All the data below needs to be retyped exactly as shown.
____ MATERIAL PROVIDED
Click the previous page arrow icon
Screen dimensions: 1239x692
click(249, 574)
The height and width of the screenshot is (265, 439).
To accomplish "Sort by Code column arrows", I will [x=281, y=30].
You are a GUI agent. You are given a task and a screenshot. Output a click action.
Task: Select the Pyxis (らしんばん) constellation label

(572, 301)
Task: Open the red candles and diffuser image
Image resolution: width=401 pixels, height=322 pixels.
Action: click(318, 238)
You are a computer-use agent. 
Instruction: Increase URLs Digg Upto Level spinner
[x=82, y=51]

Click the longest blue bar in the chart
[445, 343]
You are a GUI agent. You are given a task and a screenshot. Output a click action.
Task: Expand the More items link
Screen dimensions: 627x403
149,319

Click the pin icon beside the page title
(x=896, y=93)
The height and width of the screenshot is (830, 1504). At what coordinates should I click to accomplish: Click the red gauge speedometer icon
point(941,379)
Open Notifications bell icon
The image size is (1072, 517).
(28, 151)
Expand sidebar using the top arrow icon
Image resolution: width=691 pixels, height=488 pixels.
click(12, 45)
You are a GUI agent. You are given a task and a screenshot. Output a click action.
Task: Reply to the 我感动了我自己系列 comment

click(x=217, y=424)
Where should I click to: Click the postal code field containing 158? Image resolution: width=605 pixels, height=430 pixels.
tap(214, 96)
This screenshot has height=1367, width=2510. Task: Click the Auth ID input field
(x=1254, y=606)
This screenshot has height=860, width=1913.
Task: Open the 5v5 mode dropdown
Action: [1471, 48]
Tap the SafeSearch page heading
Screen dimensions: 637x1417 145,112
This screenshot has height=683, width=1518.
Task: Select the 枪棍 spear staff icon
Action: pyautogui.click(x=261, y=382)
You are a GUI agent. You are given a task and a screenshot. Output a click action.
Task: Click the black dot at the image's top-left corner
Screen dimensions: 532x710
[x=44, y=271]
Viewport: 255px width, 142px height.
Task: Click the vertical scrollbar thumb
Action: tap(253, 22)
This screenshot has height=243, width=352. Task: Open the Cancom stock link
________
[RESULT]:
Click the previous page arrow icon
Screen dimensions: 1239x692
click(249, 574)
The height and width of the screenshot is (265, 439).
To accomplish "Sort by Code column arrows", I will [x=281, y=30].
You are a GUI agent. You are given a task and a screenshot. Output a click action.
Task: Select the Pyxis (らしんばん) constellation label

(572, 301)
Task: Open the red candles and diffuser image
Image resolution: width=401 pixels, height=322 pixels.
Action: click(318, 238)
You are a computer-use agent. 
Instruction: Increase URLs Digg Upto Level spinner
[x=82, y=51]

Click the longest blue bar in the chart
[445, 343]
You are a GUI agent. You are given a task and a screenshot. Output a click action.
Task: Expand the More items link
Screen dimensions: 627x403
149,319

Click the pin icon beside the page title
(x=896, y=93)
The height and width of the screenshot is (830, 1504). At what coordinates should I click to accomplish: Click the red gauge speedometer icon
point(941,379)
Open Notifications bell icon
The image size is (1072, 517).
(28, 151)
Expand sidebar using the top arrow icon
Image resolution: width=691 pixels, height=488 pixels.
click(12, 45)
You are a GUI agent. You are given a task and a screenshot. Output a click action.
Task: Reply to the 我感动了我自己系列 comment

click(x=217, y=424)
Where should I click to: Click the postal code field containing 158? Image resolution: width=605 pixels, height=430 pixels.
tap(214, 96)
This screenshot has height=1367, width=2510. Task: Click the Auth ID input field
(x=1254, y=606)
This screenshot has height=860, width=1913.
Task: Open the 5v5 mode dropdown
Action: [1471, 48]
Tap the SafeSearch page heading
Screen dimensions: 637x1417 145,112
This screenshot has height=683, width=1518.
Task: Select the 枪棍 spear staff icon
Action: pyautogui.click(x=261, y=382)
You are a GUI agent. You are given a task and a screenshot. Output a click action.
Task: Click the black dot at the image's top-left corner
Screen dimensions: 532x710
[x=44, y=271]
Viewport: 255px width, 142px height.
Task: Click the vertical scrollbar thumb
Action: tap(253, 22)
This screenshot has height=243, width=352. Task: Open the Cancom stock link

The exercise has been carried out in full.